=== Begin Enclosure ===
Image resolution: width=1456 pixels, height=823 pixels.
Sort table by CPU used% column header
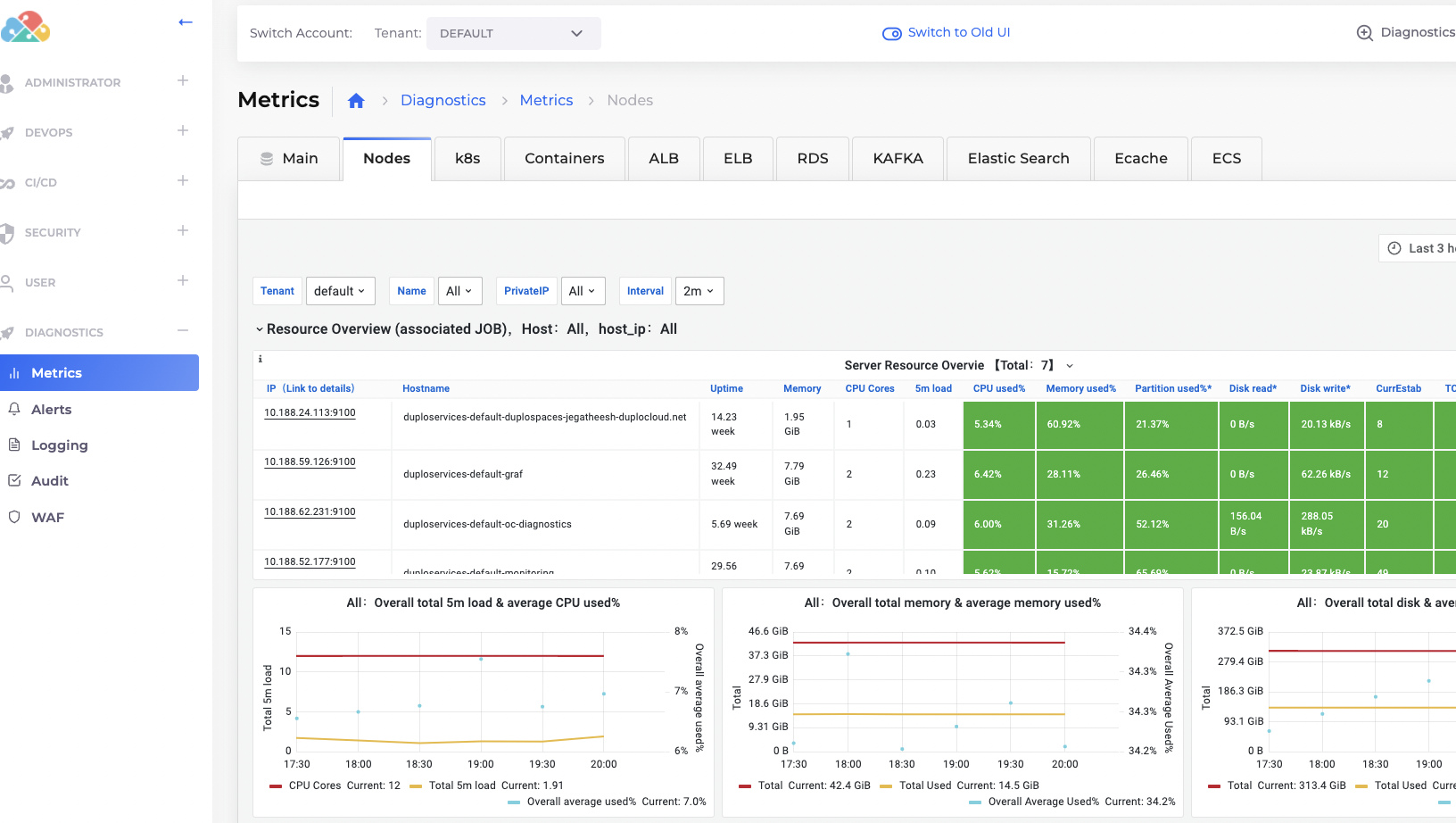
=== End Enclosure ===
=== Begin Enclosure ===
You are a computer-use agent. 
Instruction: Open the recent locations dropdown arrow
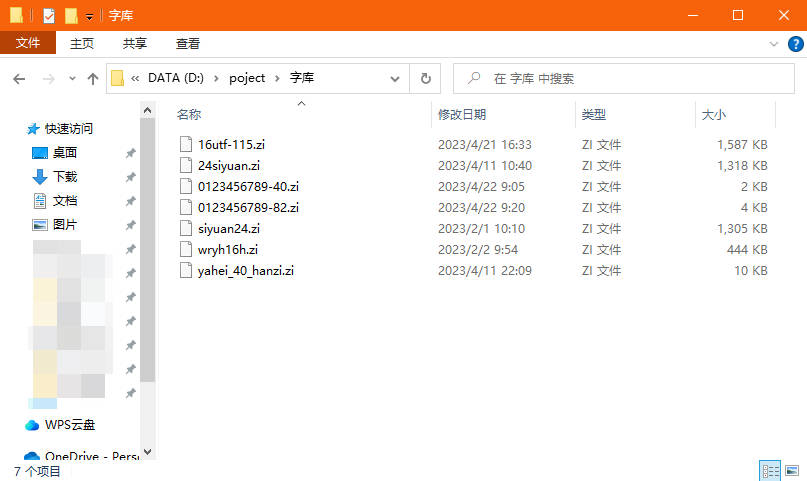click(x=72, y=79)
=== End Enclosure ===
A verbatim transcription is needed of the lines above, starting at the line with "Image resolution: width=1456" and ending at the line with "Sort table by CPU used% column header", both included, and of nothing else.

• **Written answer**
Image resolution: width=1456 pixels, height=823 pixels.
Sort table by CPU used% column header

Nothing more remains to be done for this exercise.